Seguíamos viéndonos con excusas banales, nos divertíamos juntos y buscábamos el encuentro pero nunca llegábamos a tocarnos. Las mariposas corrían locas por nuestros estómagos el escaso tiempo que podíamos compartir. Nos mirábamos a los ojos, nos reíamos utilizando medias palabras; recurríamos a nuestra fina ironía y a la retórica para buscar el momento de consumar la pasión, el momento que deseábamos y temíamos, y al que nunca le poníamos fecha. Teníamos un pacto no verbal y sólo hablábamos de nosotros, intentábamos no tocar la parte compartida de nosotros mismos, nunca habíamos hablado claramente sobre este punto pero lo dábamos como sobreentendido. Él me hablaba de sus sueños, de sus proyectos, de cómo disfrutaba viendo crecer a su criatura pero nunca hablaba de su mujer. Yo le decía que me hubiese gustado nacer treinta años después y tener ahora toda la vida por delante, le hablaba de todo lo que me había perdido por ser ya tan mayor, por haber dedicado toda mi vida a mi familia (de lo cual no estoy arrepentida pero creo que debía de haberlo compaginado con una profesión). Hablaba de mis hijos, de mi soledad acompañada, pero tampoco hablaba de mi compañero. Sabíamos que les estábamos faltando en lealtad que no en fidelidad pues aún no nos decidíamos, no estábamos siendo leales con las promesas realizadas en su día, pero cada uno respetaba al compañero del otro por encima de todo, o eso era lo que creímos cuando buscábamos la excusa y el momento de vernos. Ahora, con la distancia de los hechos, comprendo que la fidelidad no es lo importante en la pareja sino esa lealtad que no supimos respetar. Hacíamos lo imposible por evitar conocer a nuestras parejas, por hablar de ellas o referirnos a ellas, nuestro mundo era sólo nuestro, ellos no existían en esos momentos llenos de magia. Llegábamos a falsear la realidad para descafeinarla, para hacer ver al otro que nuestra vida fuera de su compañía era algo anodino, rutinario, sin importancia, que era algo que había que cumplir por obligación, que vivíamos sólo para nuestros encuentros. Los dos nos estábamos engañando porque la realidad era muy distinta. En casa nos esperaban personas a las que amábamos y que nos amaban; una vida rica y plena de satisfacciones y, a veces, no tanto. Rutina en definitiva pero rutina tan necesaria.
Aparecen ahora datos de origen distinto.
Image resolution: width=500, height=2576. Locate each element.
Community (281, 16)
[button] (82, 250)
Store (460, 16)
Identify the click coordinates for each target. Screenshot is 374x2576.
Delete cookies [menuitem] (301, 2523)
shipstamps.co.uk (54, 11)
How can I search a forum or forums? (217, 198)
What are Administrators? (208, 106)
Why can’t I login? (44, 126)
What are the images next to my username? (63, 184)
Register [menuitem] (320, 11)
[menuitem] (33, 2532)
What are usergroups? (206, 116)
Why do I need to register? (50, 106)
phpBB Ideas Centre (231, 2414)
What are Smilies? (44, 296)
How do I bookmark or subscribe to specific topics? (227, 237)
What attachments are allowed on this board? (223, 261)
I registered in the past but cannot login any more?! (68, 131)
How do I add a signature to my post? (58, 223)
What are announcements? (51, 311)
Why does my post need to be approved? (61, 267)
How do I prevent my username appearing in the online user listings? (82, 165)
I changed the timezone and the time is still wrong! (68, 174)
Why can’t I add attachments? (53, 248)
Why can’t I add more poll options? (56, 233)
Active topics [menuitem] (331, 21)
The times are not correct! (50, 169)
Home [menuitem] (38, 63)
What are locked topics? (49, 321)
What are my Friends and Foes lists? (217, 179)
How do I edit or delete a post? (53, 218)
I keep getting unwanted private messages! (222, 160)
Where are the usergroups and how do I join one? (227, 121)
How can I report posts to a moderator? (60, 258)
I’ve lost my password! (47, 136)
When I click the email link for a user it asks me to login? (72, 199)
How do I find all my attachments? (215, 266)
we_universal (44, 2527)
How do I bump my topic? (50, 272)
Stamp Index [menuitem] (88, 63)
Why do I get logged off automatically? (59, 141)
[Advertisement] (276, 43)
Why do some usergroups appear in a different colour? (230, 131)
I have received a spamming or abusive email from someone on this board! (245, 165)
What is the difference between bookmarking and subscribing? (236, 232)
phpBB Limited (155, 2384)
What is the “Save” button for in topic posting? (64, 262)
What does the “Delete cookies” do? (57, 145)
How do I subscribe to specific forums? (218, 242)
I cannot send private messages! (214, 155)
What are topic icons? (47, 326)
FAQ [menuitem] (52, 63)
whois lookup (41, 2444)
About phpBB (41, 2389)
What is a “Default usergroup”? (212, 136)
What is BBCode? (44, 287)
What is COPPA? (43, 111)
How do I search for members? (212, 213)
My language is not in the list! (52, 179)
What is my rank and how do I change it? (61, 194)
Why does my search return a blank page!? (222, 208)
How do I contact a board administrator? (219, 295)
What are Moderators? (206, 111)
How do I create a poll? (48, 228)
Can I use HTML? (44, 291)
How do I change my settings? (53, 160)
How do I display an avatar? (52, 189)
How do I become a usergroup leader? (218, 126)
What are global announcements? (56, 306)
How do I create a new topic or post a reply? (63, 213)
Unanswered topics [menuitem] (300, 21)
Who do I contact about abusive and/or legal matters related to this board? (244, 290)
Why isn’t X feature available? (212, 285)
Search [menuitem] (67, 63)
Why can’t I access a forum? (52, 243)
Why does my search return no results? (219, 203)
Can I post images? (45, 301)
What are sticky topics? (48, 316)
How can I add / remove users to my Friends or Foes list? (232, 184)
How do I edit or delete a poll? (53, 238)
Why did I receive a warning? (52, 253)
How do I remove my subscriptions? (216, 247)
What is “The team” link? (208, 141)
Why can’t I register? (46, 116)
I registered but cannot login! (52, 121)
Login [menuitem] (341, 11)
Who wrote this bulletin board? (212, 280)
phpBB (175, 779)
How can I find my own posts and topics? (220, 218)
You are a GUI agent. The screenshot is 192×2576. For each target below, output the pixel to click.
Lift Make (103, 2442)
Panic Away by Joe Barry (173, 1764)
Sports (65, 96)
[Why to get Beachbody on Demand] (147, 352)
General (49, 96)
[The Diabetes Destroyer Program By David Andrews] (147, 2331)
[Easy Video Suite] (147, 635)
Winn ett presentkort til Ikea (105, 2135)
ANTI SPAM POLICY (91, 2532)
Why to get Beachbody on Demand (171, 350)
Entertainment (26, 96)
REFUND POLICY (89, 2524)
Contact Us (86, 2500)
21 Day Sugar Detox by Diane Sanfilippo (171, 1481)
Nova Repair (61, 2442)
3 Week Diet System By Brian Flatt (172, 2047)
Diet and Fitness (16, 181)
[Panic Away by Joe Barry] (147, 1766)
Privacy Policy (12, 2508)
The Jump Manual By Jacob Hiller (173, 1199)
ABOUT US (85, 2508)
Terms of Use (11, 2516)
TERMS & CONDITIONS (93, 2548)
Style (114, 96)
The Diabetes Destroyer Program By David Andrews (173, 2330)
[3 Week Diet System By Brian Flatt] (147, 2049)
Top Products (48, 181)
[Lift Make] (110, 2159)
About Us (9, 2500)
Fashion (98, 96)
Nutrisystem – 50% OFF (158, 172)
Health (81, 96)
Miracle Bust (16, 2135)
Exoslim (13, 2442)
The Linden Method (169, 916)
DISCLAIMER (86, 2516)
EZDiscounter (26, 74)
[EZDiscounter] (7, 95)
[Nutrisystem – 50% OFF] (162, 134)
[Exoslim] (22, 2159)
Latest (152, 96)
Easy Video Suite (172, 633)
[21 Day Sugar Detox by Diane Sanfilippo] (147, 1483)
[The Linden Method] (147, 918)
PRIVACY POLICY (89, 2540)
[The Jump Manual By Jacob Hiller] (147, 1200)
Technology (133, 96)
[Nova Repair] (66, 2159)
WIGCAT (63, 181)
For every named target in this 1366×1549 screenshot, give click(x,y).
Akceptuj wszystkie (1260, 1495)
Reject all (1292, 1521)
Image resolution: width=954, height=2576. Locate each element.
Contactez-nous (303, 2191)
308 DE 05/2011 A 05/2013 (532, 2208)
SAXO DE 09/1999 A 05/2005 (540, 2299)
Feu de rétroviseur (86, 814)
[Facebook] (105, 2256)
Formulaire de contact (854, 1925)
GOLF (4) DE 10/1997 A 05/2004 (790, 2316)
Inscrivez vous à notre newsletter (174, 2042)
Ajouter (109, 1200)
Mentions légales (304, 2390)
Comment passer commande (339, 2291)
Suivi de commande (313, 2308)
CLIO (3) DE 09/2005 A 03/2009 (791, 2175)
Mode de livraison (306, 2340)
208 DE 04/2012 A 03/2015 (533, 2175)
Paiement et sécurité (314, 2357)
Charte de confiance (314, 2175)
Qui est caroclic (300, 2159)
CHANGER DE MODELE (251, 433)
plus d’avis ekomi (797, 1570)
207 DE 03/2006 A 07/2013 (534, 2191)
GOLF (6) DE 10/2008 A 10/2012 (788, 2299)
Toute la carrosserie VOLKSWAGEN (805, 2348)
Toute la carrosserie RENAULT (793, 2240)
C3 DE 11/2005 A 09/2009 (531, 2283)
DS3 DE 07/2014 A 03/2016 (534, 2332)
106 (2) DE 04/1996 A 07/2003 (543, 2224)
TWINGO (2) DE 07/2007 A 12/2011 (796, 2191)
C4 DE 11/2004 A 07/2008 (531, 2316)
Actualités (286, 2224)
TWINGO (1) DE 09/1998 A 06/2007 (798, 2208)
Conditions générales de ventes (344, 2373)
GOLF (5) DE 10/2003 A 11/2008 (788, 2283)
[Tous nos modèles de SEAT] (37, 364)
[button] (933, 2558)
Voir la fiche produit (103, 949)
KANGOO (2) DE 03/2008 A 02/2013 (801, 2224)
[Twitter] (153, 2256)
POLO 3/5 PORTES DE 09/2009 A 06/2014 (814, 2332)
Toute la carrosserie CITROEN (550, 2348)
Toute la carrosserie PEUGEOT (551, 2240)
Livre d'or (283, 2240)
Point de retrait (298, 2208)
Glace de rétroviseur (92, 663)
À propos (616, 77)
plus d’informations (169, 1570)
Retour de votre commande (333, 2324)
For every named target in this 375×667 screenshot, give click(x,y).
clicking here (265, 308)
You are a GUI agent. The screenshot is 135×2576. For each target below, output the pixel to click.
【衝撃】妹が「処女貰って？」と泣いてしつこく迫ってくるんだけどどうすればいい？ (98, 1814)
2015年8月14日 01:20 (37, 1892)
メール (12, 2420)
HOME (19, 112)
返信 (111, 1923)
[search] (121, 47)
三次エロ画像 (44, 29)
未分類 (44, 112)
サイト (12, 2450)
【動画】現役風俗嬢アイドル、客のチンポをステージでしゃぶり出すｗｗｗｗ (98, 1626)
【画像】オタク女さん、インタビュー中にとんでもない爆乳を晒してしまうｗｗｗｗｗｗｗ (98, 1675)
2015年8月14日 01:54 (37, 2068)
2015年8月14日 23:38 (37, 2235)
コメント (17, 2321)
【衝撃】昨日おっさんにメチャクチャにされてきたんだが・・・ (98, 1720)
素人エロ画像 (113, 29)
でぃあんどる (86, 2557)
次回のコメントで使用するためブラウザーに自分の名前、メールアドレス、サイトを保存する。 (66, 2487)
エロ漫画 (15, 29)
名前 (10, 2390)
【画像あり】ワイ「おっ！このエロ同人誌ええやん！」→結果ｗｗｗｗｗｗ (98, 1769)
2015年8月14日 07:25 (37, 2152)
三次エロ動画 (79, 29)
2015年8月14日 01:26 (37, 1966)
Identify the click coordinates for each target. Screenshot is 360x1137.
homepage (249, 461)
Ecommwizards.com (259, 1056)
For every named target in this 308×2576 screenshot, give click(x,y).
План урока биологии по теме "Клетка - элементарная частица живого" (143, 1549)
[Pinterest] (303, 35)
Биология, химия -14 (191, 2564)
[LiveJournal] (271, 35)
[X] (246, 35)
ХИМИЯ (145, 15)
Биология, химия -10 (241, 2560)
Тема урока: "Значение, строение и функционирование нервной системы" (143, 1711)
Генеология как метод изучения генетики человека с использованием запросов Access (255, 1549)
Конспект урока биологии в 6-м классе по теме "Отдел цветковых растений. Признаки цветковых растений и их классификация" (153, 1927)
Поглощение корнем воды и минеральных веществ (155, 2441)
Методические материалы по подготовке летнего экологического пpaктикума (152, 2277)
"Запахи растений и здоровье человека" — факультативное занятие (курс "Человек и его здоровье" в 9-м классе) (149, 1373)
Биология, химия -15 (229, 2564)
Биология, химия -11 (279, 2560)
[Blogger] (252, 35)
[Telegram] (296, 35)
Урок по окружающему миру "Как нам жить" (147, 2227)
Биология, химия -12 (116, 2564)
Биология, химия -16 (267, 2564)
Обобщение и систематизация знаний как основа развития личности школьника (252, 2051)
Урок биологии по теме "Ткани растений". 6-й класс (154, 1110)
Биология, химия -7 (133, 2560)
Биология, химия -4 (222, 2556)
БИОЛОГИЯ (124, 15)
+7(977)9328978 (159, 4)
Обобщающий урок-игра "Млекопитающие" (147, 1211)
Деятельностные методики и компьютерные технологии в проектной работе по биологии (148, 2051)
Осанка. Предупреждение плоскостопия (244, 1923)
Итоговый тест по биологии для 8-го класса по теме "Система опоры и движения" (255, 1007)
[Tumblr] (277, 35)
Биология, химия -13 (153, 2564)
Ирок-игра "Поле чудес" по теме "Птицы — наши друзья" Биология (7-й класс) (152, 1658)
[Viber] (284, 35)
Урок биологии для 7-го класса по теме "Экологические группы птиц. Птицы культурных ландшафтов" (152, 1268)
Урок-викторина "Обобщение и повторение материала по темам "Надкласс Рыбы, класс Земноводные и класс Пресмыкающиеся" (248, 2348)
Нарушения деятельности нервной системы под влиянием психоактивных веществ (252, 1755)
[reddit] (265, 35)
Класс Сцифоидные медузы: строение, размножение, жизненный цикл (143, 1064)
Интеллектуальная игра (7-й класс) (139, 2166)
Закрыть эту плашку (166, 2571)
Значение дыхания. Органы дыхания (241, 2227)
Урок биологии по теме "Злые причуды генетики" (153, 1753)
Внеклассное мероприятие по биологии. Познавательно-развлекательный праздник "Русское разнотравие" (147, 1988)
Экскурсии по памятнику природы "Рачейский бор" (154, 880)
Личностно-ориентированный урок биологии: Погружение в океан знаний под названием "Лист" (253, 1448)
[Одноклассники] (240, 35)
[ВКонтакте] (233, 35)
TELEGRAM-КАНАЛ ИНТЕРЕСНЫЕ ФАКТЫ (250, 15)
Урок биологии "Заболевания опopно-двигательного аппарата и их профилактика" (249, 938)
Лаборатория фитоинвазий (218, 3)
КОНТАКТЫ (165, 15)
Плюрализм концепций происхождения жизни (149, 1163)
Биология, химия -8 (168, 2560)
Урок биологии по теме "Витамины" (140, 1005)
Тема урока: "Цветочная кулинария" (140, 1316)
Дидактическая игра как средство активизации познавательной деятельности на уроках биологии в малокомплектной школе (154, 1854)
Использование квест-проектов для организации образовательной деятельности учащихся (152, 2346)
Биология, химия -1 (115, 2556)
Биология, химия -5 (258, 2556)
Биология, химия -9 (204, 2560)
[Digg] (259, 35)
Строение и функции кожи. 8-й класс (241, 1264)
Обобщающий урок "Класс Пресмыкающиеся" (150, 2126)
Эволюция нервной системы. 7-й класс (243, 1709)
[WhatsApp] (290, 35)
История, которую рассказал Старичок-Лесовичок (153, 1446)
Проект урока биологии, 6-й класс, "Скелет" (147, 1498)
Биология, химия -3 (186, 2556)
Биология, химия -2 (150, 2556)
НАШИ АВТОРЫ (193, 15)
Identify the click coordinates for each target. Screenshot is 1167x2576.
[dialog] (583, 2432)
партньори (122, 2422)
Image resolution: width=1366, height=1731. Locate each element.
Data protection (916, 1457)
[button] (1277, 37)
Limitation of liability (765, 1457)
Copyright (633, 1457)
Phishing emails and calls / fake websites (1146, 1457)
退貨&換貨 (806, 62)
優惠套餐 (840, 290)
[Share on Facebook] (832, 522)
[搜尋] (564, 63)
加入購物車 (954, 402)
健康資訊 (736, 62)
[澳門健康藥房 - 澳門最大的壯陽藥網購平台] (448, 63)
No podíamos seguir así, la pasión que todo lo descoloca nos llevaba a desear ese encuentro carnal que tanto necesitábamos. Mis dudas eran lógicas, no sólo por la desazón que me producía la traición al cuerpo que me había amado toda la vida, sino también por mi propio cuerpo. Ya no era la mujer hermosa que había sido. Las terribles arrugas en mis ojos y alrededor de mi boca; la piel del resto de mi cuerpo ahora era más blanda, con menos tono. Me daba miedo y vergüenza hacer el amor con él a la vez que lo deseaba, aunque el deseo me había vuelto más hermosa a mis propios ojos y también a los de mi esposo. Comenzó a buscarme de nuevo y la angustia de estar mintiendo me asaltaba tras cada encuentro porque mi pensamiento volaba al cuerpo joven del aún no amante. Esa fantasía de ser invadida por el hombre joven y fuerte. El olor sano de su sudor, el sabor fresco de su boca. Soñar con sus embestidas llenas de pasión hacían a mi cuerpo volver a vivir y, a la vez, hundirse en la angustia del remordimiento. Tampoco imaginaba a mi hijo pequeño haciendo el amor con una mujer de mi edad, me sentía ridícula, enferma de dudas. Él tampoco, aunque lo deseaba igual que yo, lo tenía muy claro, me di cuenta de ello hacía pocos días cuando nos habíamos besado por segunda vez en muchos meses. Tuve que pedírselo:

- Bésame, por favor.

Hace apenas tres días y sin previo aviso por su parte, que recibí una carta de él, nada me hacía prever ese desconcierto y ese deseo de terminar la corta relación que teníamos. Una carta tierna y a la vez durísima donde expone porqué me pide que olvidemos esto. Me dice que sus principios morales se tambalean y que no puede vivir con esta angustia. Que comienza a necesitarme en su vida no ya como su compañera de charlas sino como su compañera de cama. Que no está bien lo que estamos haciendo con nosotros mismos y con las personas que elegimos para compartir toda nuestra vida. Que se muere de remordimientos cuando mira a su compañera a la cara sabiéndola ajena a ésta otra pasión que le está matando. Que si ella se entera de que su cuerpo joven y hermoso ya no es suficiente para él le abandonará. Que le perdone, que no es un desprecio hacia mí sino respeto por mí el intentar olvidarme. Trata de explicarme torpemente en su carta todo lo que ha sentido en estos meses a mi lado. Que lo que siente se acerca mucho más al amor de lo que él nunca había imaginado. Que está llorando su dolor al escribirme esta carta y que le va a costar la locura olvidarme. Pero tiene que olvidarme.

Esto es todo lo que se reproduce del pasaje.